**Description of the task:** In the article on law firms reopening their offices in China, from what date was JunHe's Beijing office fully open?

---------- Text

Law firms strive for long-term safety as they reopen offices
With the COVID-19 pandemic coming under control in China, law firms are beginning to reopen their offices. While many of them are confident of their thorough preparations to ensure their staff are protected and their business operations are efficient, they are still aiming for towards the future in the long run.
As China’s coronavirus numbers decline and the national lockdown eases, law firms in the country have begun to reopen their offices. And the top priority has been ensuring a safe and organized reopening process.
Healthcare supplies and strict office management procedures seem to be top of the list for law firms looking to ensure a safe reopening. Yingke Law Firm’s Beijing office has purchased and distributed masks, medical alcohol and hand sanitizers to their staff to better protect them. It has also worked out a system rules for office management. Each employee will have their temperature checked before entering, while visitors need to display identification and travel history records, and also register with photos in order to gain entry.
Additionally, the number of employees working in the office must not exceed more than 50 percent of the total, at any time, with per capita space per staff member in the office should not drop below 2 square meters. Yingke Beijing has also strictly limited working hours in their office, and staff are encouraged to attend meetings via video conferencing and phone calls in order to avoid unnecessary contact.
Meanwhile, the reopening of JunHe’s Beijing office was divided into two phases: the office was partially open from March to May, and then fully open from May 6. In both phases, JunHe also provided materials to combat the virus and instituted a set of rules. This included rules on dining; employees were asked to bring their own packed food or order food delivery. They were also prohibited from sitting across from each other while dining and also conversing during mealtimes.
A similar approach has been employed by Dentons in Shanghai. The firm has also been in close touch with its lawyers overseas to ensure that they are healthy, and also sent over medical supplies when necessary.
Among international firms, Hogan Lovells’ Hong Kong office has remained open since the Chinese New Year, but lawyers have had the option of working from home.. Within the office, it has taken measures such as physical distancing and increased hygiene.
However, law firms remain alert, as they believe they will be fighting this pandemic over the long term. Gretchen Liu, head of Dentons Shanghai office, says: “we need to prepare for a protracted war against the pandemic and we should never slack on the long-term prevention work. Based on a good prevention, we will fulfill our duties in people care, making sure that every staff and client can feel our efforts.”
Yingke’s Beijing office is also preparing for a protracted battle. “As the epidemic prevention level of Beijing City changes in the future, Yingke will adjust the control measures accordingly, but never stop,” says Li Zheng, Director of Board, Executive Director of Yingke Law Firm (China).

--------------------
---------- Extracted data

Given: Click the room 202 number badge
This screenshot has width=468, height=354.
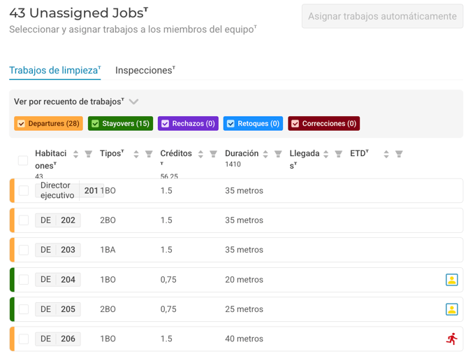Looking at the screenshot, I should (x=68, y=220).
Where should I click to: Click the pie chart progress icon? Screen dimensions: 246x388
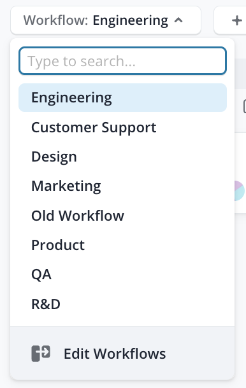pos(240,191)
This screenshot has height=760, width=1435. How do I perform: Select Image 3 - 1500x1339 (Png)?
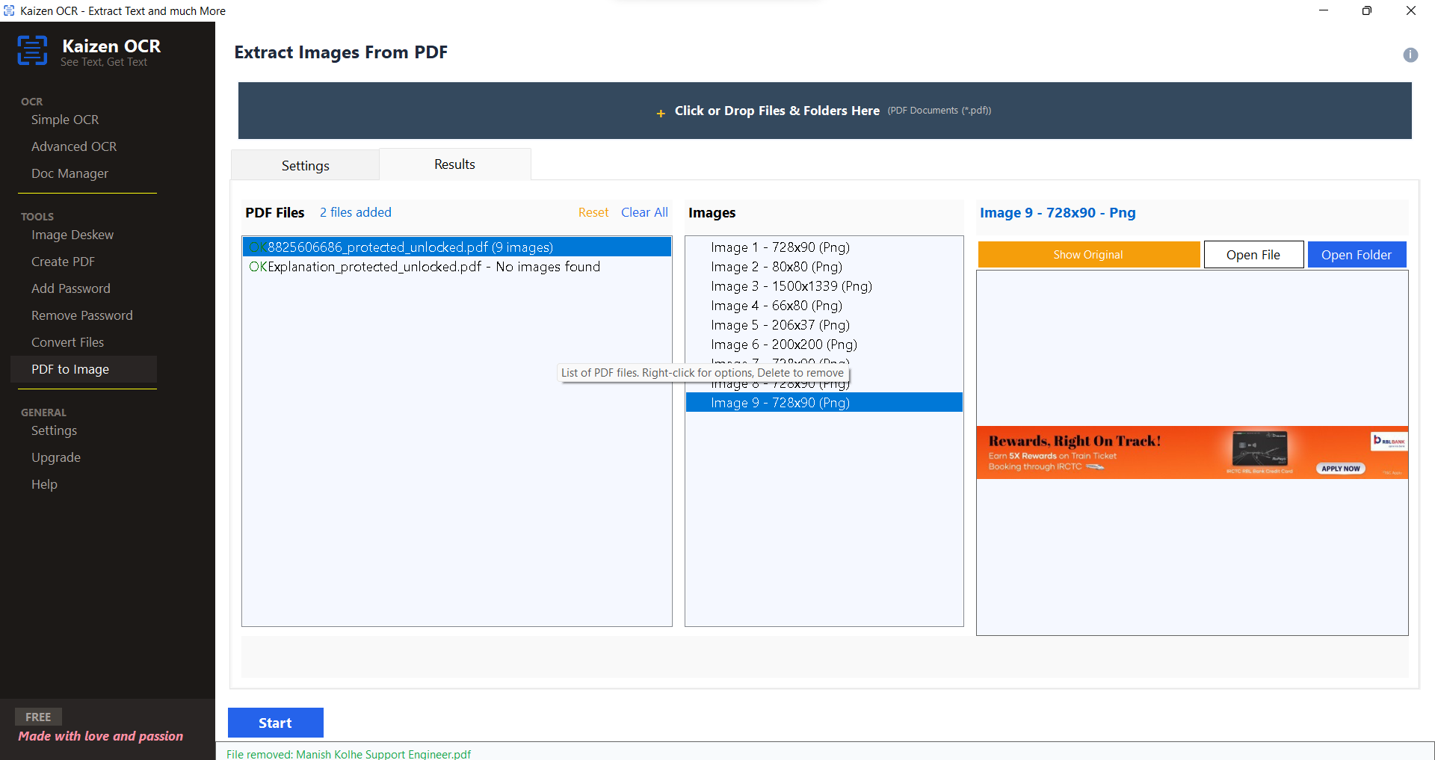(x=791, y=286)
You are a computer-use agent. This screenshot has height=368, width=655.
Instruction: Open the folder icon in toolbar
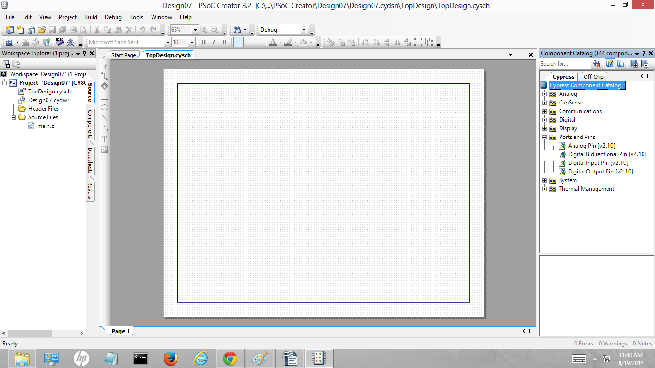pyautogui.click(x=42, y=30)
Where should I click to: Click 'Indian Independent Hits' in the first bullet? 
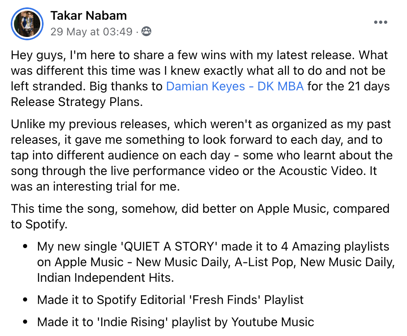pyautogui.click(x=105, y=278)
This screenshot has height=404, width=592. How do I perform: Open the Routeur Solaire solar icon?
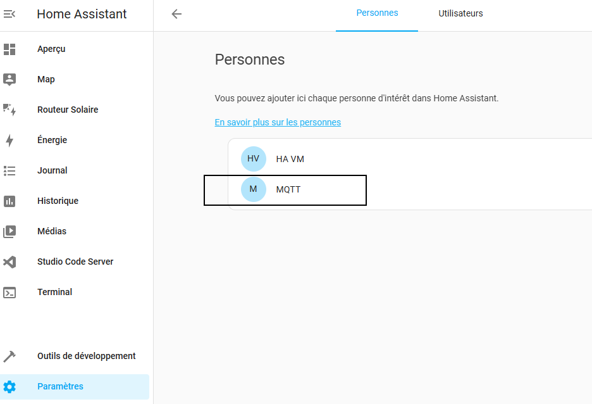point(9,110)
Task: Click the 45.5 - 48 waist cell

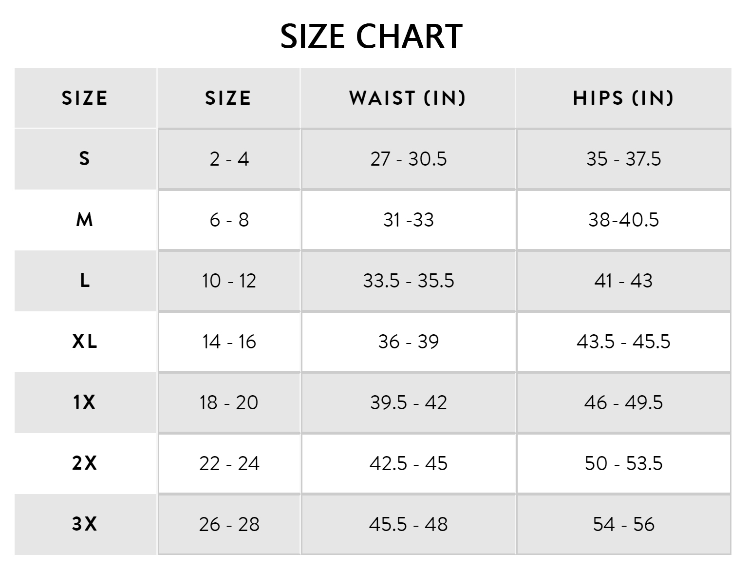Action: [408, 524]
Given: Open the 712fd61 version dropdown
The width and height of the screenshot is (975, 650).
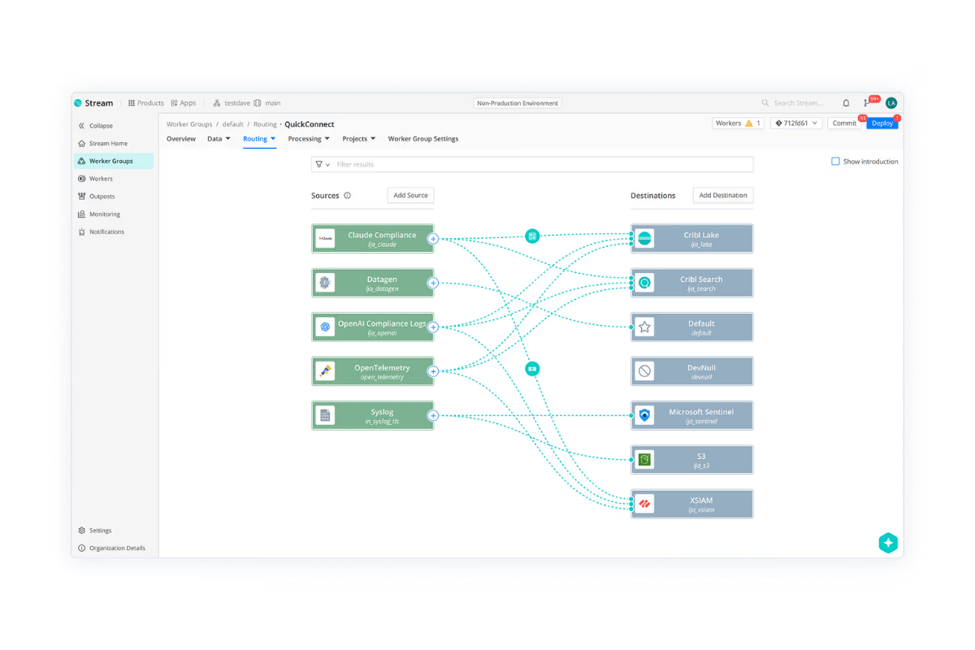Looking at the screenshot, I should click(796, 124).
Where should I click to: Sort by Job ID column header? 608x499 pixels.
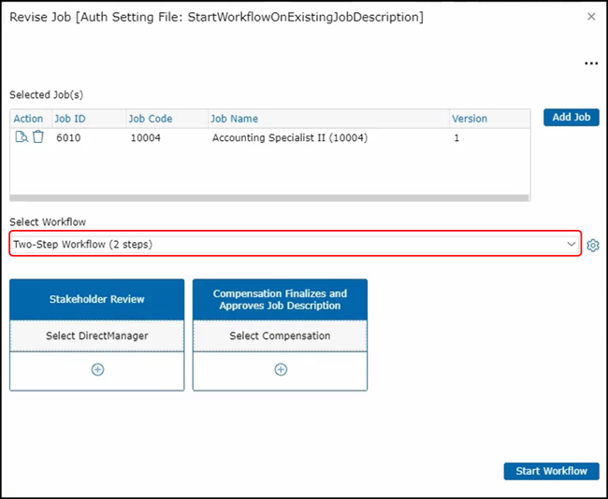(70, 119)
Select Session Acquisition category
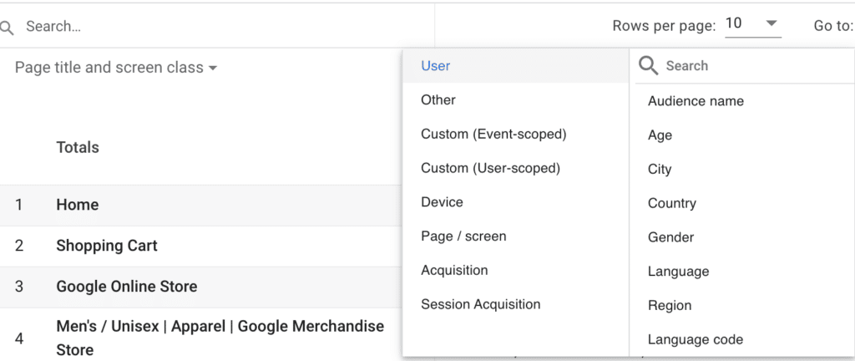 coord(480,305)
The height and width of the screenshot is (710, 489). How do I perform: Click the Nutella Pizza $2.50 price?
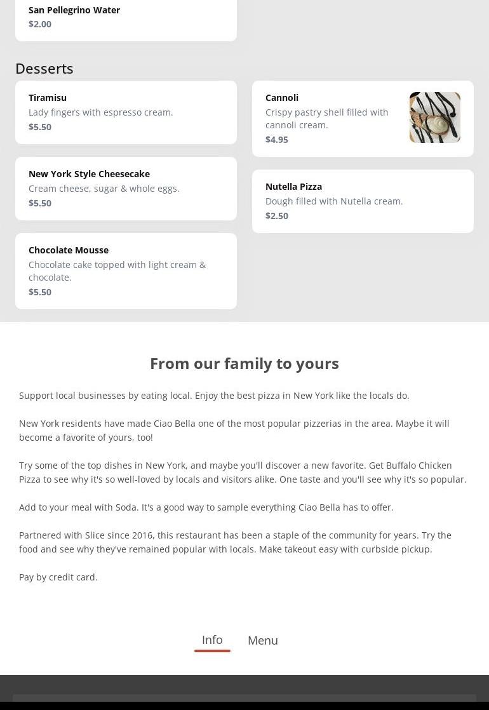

--------------------

**Answer section:** May 6